No, no, no! Ma che succede? È uno scherzo?



Il ragazzo è piegato sulle ginocchia a terra, cerca invano di arrivare al coltello per toglierlo con movimenti delle braccia sempre più lenti, si sta per spegnere. La cameriera si è attaccata al telefono, urla “Presto, presto, fate presto!” Mentre il pizzaiolo è combattuto se toglierli o meno il coltello piantato sotto al collo, nelle cervicali.



Ecco che vomito!



Corro in bagno, a metà strada non ce la faccio più. Combino un disastro. Quasi cado scivolandogli sopra. Mi chiudo dentro. Non so quanto ci rimango stando seduta sulla tazza.
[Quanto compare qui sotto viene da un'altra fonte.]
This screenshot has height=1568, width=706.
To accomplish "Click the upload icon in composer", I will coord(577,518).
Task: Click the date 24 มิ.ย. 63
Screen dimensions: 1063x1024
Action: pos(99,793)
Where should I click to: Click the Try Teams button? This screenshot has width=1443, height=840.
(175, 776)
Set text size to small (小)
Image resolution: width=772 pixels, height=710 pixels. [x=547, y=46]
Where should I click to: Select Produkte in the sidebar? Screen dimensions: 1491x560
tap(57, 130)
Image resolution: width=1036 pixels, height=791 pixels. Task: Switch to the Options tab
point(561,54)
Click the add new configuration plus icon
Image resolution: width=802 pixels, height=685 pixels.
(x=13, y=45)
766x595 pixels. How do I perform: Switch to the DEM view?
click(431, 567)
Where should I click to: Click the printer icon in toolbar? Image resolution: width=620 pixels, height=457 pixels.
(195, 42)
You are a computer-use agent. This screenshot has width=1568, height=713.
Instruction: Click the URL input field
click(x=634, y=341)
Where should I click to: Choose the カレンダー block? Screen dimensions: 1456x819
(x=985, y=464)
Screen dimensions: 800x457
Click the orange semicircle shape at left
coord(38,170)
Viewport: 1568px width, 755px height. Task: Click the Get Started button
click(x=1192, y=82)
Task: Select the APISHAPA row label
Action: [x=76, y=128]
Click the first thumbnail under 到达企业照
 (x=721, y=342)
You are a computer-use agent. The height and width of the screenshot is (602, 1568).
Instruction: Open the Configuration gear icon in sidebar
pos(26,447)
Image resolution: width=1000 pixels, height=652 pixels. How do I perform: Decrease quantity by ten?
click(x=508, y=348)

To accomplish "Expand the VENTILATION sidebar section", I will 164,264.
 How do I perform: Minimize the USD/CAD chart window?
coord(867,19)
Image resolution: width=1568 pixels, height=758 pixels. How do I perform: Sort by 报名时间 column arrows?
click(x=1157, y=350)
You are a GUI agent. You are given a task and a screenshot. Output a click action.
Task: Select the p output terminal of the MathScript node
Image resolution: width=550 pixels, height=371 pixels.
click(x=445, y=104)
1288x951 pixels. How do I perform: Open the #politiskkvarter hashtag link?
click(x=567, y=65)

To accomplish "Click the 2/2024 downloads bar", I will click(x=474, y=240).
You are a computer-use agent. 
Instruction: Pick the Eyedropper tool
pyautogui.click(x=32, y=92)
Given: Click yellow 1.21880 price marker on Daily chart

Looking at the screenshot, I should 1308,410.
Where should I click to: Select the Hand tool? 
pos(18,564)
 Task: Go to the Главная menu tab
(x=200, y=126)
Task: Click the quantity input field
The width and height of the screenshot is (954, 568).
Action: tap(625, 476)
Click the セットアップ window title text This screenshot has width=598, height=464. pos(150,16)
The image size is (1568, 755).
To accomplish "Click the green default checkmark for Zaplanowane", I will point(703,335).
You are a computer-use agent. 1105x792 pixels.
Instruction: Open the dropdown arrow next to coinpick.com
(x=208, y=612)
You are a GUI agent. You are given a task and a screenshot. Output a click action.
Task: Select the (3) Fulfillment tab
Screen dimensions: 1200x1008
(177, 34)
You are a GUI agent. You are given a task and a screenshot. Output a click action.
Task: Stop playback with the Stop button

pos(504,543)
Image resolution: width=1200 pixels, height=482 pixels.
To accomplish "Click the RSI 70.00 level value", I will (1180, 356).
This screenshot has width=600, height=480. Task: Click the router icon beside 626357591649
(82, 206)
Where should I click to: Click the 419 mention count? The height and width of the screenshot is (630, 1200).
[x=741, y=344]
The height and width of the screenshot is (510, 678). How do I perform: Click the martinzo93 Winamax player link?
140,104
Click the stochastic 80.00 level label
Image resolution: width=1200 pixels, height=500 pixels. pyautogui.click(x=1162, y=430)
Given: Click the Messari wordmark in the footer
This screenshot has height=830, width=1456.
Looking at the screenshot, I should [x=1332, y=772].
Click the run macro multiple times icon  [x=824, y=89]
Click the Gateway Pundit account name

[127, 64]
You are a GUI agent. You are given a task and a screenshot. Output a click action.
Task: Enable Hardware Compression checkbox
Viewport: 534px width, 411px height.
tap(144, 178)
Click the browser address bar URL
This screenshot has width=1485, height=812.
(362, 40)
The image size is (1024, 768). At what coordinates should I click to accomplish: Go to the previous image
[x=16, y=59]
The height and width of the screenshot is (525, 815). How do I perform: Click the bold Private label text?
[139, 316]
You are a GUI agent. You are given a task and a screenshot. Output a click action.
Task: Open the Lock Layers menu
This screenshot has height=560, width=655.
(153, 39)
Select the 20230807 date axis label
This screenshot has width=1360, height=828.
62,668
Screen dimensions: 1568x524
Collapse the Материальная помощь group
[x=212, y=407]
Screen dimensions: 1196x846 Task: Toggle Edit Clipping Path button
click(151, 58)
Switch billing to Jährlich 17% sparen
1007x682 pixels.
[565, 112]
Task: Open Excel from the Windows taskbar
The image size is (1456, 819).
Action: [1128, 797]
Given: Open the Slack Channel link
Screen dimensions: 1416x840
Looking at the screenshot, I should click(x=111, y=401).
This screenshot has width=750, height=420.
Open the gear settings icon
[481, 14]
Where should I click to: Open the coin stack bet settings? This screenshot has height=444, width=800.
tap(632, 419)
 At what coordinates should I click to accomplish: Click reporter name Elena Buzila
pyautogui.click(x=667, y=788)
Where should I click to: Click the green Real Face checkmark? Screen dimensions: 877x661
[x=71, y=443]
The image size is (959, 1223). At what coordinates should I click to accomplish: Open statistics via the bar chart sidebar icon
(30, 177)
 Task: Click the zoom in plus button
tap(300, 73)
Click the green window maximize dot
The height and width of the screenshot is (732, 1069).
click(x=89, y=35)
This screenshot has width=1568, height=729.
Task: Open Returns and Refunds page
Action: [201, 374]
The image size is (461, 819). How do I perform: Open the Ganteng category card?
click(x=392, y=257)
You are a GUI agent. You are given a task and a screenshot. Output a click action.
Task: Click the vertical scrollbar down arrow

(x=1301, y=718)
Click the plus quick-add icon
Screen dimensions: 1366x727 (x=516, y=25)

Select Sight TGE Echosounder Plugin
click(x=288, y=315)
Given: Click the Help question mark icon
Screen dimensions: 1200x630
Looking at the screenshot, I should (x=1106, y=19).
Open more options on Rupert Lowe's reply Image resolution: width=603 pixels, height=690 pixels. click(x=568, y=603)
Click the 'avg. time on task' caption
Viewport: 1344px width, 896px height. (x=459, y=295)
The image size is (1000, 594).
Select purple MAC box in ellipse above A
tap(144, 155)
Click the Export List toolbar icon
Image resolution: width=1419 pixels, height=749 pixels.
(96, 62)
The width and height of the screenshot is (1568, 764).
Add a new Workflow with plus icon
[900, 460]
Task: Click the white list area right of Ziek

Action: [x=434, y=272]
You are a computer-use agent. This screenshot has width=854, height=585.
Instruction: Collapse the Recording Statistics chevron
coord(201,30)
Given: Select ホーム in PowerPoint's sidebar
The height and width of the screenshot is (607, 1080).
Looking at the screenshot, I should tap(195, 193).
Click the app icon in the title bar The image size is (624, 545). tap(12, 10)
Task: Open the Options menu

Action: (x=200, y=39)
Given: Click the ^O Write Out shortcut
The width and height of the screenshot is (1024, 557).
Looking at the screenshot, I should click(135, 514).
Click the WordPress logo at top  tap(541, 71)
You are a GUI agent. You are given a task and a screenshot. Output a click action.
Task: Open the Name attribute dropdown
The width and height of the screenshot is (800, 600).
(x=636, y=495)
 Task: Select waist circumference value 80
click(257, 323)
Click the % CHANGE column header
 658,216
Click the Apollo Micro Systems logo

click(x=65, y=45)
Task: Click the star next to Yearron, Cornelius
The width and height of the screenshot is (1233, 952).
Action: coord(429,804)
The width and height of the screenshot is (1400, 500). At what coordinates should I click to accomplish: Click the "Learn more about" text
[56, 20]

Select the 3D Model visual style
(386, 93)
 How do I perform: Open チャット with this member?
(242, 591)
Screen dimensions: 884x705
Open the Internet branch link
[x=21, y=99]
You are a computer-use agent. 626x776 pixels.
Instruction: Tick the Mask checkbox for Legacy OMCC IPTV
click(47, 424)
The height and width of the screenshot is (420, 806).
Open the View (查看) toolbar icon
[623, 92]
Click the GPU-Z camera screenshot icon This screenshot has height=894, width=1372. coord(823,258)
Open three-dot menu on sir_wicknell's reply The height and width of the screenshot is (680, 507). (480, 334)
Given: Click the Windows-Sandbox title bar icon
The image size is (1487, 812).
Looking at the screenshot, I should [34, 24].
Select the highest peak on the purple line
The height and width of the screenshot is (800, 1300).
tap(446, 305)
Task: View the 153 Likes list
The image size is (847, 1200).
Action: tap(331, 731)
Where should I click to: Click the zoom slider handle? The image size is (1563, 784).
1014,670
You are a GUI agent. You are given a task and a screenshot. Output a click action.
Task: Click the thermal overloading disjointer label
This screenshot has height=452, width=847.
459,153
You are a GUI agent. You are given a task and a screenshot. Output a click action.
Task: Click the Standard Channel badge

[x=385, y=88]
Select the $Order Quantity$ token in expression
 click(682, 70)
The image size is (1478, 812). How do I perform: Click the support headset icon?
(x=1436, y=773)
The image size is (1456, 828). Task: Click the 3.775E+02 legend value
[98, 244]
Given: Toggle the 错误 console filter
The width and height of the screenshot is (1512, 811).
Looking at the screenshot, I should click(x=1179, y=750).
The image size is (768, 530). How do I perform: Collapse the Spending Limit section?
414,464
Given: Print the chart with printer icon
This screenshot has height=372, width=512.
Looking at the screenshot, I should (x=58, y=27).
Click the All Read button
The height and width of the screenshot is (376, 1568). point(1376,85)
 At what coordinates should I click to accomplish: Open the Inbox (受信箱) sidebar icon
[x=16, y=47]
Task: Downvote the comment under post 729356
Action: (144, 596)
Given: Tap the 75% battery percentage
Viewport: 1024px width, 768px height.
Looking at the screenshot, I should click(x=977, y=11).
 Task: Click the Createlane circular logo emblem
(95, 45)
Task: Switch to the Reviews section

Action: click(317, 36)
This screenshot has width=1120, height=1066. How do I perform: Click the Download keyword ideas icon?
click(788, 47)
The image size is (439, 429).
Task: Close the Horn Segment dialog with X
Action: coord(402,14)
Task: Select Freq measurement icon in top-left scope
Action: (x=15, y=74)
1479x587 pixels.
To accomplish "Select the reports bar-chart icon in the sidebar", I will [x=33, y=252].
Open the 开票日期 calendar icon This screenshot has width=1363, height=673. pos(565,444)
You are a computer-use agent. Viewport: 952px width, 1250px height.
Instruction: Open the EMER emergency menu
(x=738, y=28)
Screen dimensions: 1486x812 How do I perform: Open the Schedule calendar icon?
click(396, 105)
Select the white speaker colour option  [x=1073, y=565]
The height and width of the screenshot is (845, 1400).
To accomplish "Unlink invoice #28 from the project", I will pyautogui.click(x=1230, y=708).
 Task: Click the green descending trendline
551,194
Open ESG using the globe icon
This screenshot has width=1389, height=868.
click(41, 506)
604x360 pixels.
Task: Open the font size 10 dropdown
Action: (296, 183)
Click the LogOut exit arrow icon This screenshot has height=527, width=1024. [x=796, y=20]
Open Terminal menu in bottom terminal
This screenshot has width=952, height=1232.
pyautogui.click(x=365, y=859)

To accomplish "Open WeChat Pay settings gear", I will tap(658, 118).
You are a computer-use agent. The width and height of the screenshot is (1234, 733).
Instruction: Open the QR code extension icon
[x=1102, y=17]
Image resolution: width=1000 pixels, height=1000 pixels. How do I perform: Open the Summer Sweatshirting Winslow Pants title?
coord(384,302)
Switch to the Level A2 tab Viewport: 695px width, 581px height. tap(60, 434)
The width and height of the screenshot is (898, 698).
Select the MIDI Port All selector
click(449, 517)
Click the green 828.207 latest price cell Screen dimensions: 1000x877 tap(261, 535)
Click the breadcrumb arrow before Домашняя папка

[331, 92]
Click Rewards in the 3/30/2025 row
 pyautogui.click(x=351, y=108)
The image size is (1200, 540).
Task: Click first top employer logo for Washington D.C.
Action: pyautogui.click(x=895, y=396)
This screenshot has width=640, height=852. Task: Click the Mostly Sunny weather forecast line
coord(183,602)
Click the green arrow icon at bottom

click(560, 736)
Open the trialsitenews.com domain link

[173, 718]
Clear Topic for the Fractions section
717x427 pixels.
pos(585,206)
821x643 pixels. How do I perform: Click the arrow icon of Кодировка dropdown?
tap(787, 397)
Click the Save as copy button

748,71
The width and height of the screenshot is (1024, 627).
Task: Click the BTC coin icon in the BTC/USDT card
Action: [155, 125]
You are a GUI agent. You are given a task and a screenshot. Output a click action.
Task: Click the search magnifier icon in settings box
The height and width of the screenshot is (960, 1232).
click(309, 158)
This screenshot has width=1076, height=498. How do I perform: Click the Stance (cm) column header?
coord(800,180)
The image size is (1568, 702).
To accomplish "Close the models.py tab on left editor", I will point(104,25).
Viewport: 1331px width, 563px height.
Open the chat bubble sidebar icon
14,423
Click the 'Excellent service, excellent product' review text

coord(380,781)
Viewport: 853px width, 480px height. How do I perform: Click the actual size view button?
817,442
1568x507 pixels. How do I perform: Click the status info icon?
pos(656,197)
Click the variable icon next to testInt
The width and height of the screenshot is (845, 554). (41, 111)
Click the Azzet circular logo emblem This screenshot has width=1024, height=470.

Mi decido. Alzatami mi osservo allo specchio e inizio a pulirmi alla meglio. Una risata prima mi mette i brividi, poi imbarazzo, senz’altro è per me.



Hanno alzato la radio, suona una dolcissima canzone cantata da Anne Lennox, The city never sleeps... ma aspetta, l’ho sentita prima? com’è possibile?



Mi sciacquo la faccia con l’acqua fredda. Mi osservo allo specchio gocciolante.



No, non può essere una coincidenza. Va bene la canzone, ma prima anche la stessa risata... no!



Mi rivedo la brutta scena di Antonio in over-dose, l’accoltellamento, tutto così reale, vivo, come fosse accaduto, come stesse accadendo.



Non so spiegarmelo, ma ho la convinzione che il bel universo di Anna la organista si trova distante quanto un sospiro da tutta questa follia così prossima al reale. Infiniti universi, senza tempo, ognuno di questi possibile.



Impaurita, tremante, sopratutto insicura mi specchio di nuovo mentre incredula alle mie parole sussurro: “Scusa, non ti sfiderò mai più.”